:: Passage for review ::

- Directed by Jon Amiel
- Written by John Collee
- Starring Paul Bettany and Jennifer Connolly
- Classification: PG
- Two Stars
The attempt to represent genius in traditional Hollywood films often leads to directorial overkill, especially montages of flurried activity set to intense orchestral music that make inspiration resemble a seizure. In the case of Charles Darwin, you might hope for something more subtle. The scientist who demoted humans from fallen gods to risen apes wasn't some inspired romantic, but an amiable Victorian English country gentleman with a long, happy marriage and many children.
Unfortunately, Creation, the new film by Jon Amiel ( Copycat, The Core, The Singing Detective mini-series) is as angst-filled as if it were Amadeus and Lust for Life rolled into one. For Darwin, apparently, the process of writing On the Origin of Species seems to have involved hallucinations, ghosts and many water droplets falling in slow motion.

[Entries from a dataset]
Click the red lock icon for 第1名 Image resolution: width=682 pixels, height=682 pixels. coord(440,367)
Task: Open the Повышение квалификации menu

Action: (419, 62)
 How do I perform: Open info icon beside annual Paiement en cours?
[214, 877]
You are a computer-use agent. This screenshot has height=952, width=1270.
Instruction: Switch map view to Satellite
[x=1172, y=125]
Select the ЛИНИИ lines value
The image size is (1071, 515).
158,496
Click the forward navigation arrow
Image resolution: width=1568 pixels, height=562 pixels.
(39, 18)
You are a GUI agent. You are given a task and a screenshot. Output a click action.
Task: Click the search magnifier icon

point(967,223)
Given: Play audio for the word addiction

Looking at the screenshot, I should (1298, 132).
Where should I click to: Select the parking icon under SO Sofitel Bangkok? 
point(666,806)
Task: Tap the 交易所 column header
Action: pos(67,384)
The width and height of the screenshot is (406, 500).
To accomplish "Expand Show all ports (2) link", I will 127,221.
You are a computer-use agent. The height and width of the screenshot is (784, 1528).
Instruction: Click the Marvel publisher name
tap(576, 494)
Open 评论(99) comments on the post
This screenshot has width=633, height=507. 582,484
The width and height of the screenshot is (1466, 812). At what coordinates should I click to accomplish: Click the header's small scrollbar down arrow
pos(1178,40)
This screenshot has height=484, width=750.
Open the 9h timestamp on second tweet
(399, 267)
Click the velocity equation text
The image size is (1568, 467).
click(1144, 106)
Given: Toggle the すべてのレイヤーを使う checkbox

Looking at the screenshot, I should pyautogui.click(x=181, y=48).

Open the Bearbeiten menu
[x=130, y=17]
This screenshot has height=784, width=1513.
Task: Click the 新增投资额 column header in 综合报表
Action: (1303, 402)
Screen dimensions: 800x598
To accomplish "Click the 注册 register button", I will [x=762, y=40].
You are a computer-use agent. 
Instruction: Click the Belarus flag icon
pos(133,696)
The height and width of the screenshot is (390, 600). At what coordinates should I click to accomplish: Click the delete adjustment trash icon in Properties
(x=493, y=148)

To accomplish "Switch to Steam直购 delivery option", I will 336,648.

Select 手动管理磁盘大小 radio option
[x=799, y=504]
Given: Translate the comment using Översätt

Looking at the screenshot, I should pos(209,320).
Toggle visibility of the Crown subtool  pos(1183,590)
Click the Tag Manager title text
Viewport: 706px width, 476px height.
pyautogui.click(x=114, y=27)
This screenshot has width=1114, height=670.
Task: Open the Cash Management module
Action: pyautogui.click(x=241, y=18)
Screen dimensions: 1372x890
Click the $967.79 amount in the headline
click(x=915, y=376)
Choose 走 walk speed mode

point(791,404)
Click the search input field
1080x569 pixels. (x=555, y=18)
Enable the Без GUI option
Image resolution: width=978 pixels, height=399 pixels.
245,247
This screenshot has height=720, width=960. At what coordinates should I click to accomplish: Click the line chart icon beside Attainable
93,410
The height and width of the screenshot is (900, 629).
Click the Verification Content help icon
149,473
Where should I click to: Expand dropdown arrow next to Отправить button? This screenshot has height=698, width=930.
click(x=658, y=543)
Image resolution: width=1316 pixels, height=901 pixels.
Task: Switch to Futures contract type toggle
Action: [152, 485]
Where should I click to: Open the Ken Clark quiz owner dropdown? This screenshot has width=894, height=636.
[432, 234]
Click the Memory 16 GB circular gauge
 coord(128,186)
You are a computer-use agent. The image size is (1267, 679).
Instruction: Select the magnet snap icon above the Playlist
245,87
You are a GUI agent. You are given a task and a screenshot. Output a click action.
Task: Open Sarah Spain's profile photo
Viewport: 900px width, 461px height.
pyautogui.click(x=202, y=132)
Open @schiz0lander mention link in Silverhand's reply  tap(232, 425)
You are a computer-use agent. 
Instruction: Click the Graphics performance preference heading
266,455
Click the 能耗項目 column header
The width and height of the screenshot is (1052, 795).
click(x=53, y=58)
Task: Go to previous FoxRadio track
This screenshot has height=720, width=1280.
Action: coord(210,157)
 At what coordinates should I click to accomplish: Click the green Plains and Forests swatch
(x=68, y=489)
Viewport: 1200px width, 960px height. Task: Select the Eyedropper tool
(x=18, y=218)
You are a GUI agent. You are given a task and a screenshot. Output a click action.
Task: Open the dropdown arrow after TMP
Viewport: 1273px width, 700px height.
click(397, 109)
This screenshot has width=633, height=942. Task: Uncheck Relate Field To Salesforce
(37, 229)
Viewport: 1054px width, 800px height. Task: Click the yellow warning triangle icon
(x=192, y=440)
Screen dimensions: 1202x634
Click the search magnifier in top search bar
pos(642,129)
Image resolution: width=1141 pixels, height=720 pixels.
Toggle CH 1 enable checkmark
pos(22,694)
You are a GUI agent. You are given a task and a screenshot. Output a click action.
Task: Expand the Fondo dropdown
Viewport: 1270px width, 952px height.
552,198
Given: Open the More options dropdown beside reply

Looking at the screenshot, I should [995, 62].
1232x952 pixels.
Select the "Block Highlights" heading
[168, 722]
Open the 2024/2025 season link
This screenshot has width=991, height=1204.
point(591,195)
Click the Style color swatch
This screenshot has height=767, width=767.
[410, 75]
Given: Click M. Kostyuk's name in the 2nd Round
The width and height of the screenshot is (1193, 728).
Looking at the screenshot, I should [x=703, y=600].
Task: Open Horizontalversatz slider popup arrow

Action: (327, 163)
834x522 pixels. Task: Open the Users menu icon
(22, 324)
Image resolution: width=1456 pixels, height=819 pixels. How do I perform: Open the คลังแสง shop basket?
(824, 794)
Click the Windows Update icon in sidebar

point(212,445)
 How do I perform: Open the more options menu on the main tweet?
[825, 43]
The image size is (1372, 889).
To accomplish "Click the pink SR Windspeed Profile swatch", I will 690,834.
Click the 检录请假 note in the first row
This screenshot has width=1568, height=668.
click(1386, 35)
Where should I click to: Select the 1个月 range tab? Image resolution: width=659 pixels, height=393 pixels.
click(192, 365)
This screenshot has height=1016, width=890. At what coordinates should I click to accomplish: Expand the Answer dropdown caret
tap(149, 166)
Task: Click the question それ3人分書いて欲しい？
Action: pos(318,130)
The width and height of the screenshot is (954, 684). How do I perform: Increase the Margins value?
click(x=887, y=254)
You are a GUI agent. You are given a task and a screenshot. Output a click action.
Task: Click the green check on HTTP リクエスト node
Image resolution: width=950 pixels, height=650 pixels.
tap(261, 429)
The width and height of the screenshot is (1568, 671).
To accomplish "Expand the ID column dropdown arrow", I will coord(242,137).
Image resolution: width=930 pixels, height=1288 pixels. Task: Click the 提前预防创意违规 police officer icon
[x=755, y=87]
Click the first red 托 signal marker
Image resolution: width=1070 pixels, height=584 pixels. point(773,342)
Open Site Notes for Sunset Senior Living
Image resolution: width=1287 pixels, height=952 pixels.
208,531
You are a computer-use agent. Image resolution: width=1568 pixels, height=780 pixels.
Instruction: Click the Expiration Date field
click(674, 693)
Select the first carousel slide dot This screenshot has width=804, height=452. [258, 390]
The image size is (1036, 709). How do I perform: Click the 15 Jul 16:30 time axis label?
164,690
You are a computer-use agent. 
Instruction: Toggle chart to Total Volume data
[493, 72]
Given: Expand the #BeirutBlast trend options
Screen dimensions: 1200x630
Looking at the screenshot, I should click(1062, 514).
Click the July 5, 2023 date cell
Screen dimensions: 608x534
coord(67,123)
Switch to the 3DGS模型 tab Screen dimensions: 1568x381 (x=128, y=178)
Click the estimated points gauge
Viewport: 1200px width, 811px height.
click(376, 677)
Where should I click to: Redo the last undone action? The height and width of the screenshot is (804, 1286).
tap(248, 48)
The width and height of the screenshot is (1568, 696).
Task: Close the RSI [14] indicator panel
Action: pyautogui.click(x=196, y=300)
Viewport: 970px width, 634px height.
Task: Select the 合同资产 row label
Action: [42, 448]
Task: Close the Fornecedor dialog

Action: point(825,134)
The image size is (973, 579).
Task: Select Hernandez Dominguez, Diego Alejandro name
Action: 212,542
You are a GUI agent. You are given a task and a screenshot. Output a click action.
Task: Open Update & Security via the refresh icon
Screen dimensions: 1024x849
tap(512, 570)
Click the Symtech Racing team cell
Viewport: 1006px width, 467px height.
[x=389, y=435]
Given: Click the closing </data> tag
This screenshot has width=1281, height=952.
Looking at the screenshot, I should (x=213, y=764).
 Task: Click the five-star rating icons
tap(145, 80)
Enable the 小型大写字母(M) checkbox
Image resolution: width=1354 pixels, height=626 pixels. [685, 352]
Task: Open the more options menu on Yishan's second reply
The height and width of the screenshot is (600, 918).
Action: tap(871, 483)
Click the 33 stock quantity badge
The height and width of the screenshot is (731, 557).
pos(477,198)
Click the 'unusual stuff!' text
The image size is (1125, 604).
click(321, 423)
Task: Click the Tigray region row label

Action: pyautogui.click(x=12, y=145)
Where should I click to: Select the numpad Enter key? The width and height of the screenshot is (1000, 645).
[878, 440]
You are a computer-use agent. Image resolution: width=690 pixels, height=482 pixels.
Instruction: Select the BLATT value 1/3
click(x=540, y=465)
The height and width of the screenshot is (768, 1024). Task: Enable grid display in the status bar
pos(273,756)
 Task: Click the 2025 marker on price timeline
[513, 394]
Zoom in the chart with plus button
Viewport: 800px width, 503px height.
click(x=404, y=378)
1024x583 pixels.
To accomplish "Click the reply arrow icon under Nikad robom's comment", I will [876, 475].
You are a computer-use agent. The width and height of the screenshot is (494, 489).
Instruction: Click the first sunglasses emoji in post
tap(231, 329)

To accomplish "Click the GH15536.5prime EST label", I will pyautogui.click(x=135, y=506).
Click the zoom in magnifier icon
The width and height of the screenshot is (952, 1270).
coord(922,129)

:: Problems to work on ::
1) Reproduce word for word the part of the film review that runs from "- Directed by" down to "and many children.".
2) Write the next part of the review of the Darwin film Creation, picking up after its final sentence.
The entries have no connection to the film review.

:: Task-by-task outputs ::
1)
- Directed by Jon Amiel
- Written by John Collee
- Starring Paul Bettany and Jennifer Connolly
- Classification: PG
- Two Stars
The attempt to represent genius in traditional Hollywood films often leads to directorial overkill, especially montages of flurried activity set to intense orchestral music that make inspiration resemble a seizure. In the case of Charles Darwin, you might hope for something more subtle. The scientist who demoted humans from fallen gods to risen apes wasn't some inspired romantic, but an amiable Victorian English country gentleman with a long, happy marriage and many children.

2)
Some of this is historically legitimate. American psychiatrist Ralph Colp Jr., in books and articles, has argued that Darwin's ongoing depressive illnesses were linked to his anxiety about his secular perspective and that he delayed publishing On the Origin of Species for 20 years. But Colp also accepts that Darwin's illness may also have been caused by more obvious causes: a parasitic bug bite in South America that led to a debilitating, life-long disease.
The perspective of Creation is based on the book Annie's Box (2001), by Darwin's great-great-grandson, Randal Keynes, which focused on how Darwin's thinking was affected by the death of his 10-year-old daughter. Director Amiel and screenwriter John Collee ( Master and Commander: The Far Side of the World, in which Paul Bettany played a Darwin-inspired scientist), have turned this subject into a psychodrama with distinct suggestions of demonic possession.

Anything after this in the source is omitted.